Today (18. December) is the feast day of:

1)  Namphano, Miggin (formerly emended to Mygdon), Sana(m)ë, and Lucitas (?).  We know of the existence of these martyrs of North Africa from a letter of Maximus of Madaura to St. Augustine of Hippo, preserved in the latter's correspondence (_Ep._ 16).  Maximus styles N. _archimartyr_, a term that Delehaye quite reasonably took to mean "pre-eminent martyr" and that others of a more literal or wish-fulfilling bent interpret as "first martyr" (usually without informing their readers that any other meaning is even possible).  According to Maximus, all four were venerated by Christians of Madaura (the ancient predecessor of Mdaourouch in Algeria).  It is not known whether any were a companion in martyrdom of any of the others.  The place or places of their martyrdom is/are likewise unknown.

N. (also Namfanon and Namphanio) appears in the (pseudo-)Hieronymian Martyrology under today's date at about the middle of a very long list of African martyrs.  There's no surviving indication that the others enjoyed any veneration medievally.  

Expandable views of the remains of late antique buildings at the site of Madaura (or Madauros) are here, the last showing what's left of a Christian basilica:
http://ccat.sas.upenn.edu/jod/algeria/madauros-scenes.html


2)  Gatian (d. late 3d or early 4th cent., supposedly).  G. (Gatianus, Catianus; in French, Gatien) is the legendary protobishop of Tours.  According to Gregory of Tours' _Historia Francorum_, he was one of a group of missionaries sent from Rome in 250 to evangelize Gaul and was bishop of Tours for fifty years.  G. has several quite fictional medieval Vitae (BHL 3267-69) as well as at least one miracle collection (BHL 3270).   In time he came to be associated with St. Dionysius (Denys) and was re-dated to the first century as one of the legendary apostolic founders of the church of France.  

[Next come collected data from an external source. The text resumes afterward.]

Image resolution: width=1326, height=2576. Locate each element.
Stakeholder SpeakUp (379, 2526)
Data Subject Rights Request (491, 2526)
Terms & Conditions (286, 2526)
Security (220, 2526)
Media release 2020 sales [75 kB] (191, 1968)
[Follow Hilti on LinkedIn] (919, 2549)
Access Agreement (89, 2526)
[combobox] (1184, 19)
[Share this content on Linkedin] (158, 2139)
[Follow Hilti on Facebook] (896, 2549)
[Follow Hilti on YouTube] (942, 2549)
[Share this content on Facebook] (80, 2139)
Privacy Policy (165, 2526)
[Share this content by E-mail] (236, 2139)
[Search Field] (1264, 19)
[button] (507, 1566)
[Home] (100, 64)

Depictions of G. (thirteenth-/early sixteenth-century) in manuscripts of the Bibliothèque municipale at Tours:
http://tinyurl.com/2thlfp

Tours' late twelfth-/early sixteenth-century cathedral of Saint-Gatien was rededicated to G. in the fourteenth century.  The previous dedicatee was St. Maurice.  Herewith a plan and a few views.

Plan:
http://tinyurl.com/y4bosx

Views (multiple):
http://en.structurae.de/structures/data/photos.cfm?ID=s0011458
http://www.kathedralen.net/tours/tours00.html
http://homepage.mac.com/lavigne1/PhotoAlbum30.html
http://www.sacred-destinations.com/france/tours-cathedral.htm

West front:
http://tinyurl.com/yehbcd
http://tinyurl.com/yblhxz

Nave:
http://www.uquebec.ca/musique/orgues/france/tourssg3.jpg
http://www.uquebec.ca/musique/orgues/france/tourssg2.jpg

Chevet:
http://tinyurl.com/troc8
http://tinyurl.com/ye69hl

Stained glass:
Louis IX at Sens with the Crown of Thorns:
http://www.metmuseum.org/toah/hd/loui/hob_37.173.3.htm
Rose window:
http://www.flickr.com/photos/baloulumix/2361676913/sizes/o/
Various:
http://tinyurl.com/4njfgz
http://tinyurl.com/3pblpa


3)  Wynnebald (d. 761).  W. (also Winnebald; in German, Wunibald) was an Anglo-Saxon noble of Wessex, the brother of Sts. Willibald and Walburg(a) and the son of St. Richard of England (not that that was his real name, of course).  From 720 to 723 he accompanied "Richard" and Willibald on a pilgrimage intended to include the Holy Land.  But only Willibald got that far: the father died at Lucca and W. fell ill in Rome, staying there when his brother continued on in 723.  With the exception of one trip home W. remained at Rome, studying theology, until 739, when he joined St. Boniface at what is now Ohrdruf (Kr. Gotha) in Thüringen.  W. served as a missionary in Thüringen and Bavaria until Boniface called him to Mainz in 747.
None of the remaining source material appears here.